Who should open a Capital One 360 Performance Savings

  1. People who want a competitive HYSA from a bank with physical branches in their area.
  2. Spanish-speaking customers who need phone support and an app in their language.
  3. Anyone already in the Capital One ecosystem (credit cards, checking, auto loans) who wants everything in one place.
  4. First-time HYSA users coming from a traditional bank who want the comfort of in-person access as a fallback.

Who should look elsewhere

  1. Rate maximizers. If you are chasing the highest APY and do not need an ecosystem, BrioDirect, Bask, or UFB Direct will pay you $500-800 more per year on a $50K balance.
  2. Goal-trackers who want Buckets-style visual savings. Ally does this better.
  3. People outside Capital One's branch footprint who specifically want in-person access. If there is no branch or Café near you, this advantage evaporates.

FAQ

Is Capital One 360 Performance Savings FDIC insured?
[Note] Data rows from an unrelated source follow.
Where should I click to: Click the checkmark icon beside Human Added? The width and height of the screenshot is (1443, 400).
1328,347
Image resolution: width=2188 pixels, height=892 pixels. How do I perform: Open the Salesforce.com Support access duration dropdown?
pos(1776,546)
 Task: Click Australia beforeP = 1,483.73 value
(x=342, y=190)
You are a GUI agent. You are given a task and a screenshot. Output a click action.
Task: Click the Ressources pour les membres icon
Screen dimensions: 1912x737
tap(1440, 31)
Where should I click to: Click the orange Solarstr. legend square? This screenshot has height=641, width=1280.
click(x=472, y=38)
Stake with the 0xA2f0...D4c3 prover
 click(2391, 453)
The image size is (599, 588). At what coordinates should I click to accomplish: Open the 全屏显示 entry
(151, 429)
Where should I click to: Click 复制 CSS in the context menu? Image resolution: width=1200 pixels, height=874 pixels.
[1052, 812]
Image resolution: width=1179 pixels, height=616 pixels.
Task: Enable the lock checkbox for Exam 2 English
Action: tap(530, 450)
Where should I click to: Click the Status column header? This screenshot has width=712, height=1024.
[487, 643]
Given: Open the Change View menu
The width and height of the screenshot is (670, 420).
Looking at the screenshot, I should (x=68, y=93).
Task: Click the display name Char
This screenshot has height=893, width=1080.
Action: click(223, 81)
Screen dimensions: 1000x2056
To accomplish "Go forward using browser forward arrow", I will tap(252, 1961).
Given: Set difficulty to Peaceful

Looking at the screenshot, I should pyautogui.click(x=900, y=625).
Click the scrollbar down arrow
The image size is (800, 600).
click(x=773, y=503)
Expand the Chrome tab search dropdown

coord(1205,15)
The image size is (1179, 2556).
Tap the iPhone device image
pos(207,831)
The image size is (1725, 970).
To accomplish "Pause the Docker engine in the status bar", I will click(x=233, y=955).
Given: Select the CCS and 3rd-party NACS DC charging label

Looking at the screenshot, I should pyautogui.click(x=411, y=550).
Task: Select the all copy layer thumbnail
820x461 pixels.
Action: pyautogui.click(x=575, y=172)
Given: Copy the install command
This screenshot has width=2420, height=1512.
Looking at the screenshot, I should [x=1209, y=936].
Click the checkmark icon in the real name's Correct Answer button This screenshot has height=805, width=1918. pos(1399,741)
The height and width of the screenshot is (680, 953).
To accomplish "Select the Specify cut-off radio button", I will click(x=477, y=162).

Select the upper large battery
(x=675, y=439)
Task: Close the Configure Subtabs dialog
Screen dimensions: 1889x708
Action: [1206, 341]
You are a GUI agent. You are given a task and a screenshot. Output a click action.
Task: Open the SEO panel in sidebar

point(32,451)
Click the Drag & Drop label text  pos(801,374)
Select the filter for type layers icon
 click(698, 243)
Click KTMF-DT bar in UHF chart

Yes. Capital One, N.A. is a Member FDIC institution, certificate #4297. Deposits are insured up to $250,000 per depositor, per ownership category. Verify at fdic.gov/BankFind.

Does Capital One charge fees on the savings account?

No. Zero monthly fee, zero minimum balance fee, zero excess withdrawal fee. The account is genuinely free to open and maintain.

Can I open the account entirely online?

Yes. The entire process takes about 5 minutes online or in the app. You do not need to visit a branch, though you can if you prefer.

Does Capital One offer support in Spanish?

Yes. Capital One offers phone support in Spanish and the mobile app has a Spanish language setting. This is a notable advantage over most online-only HYSA competitors (Ally, SoFi, Wealthfront, Marcus) which operate in English only.

Is 3.20% APY good for a savings account?

It is roughly 7x the national average (0.45%) and competitive among major-bank HYSAs. However, online-only competitors offer rates 100-180 basis points higher. Capital One's rate is fair for what you get — a full bank with branches — but it is not the market leader on yield.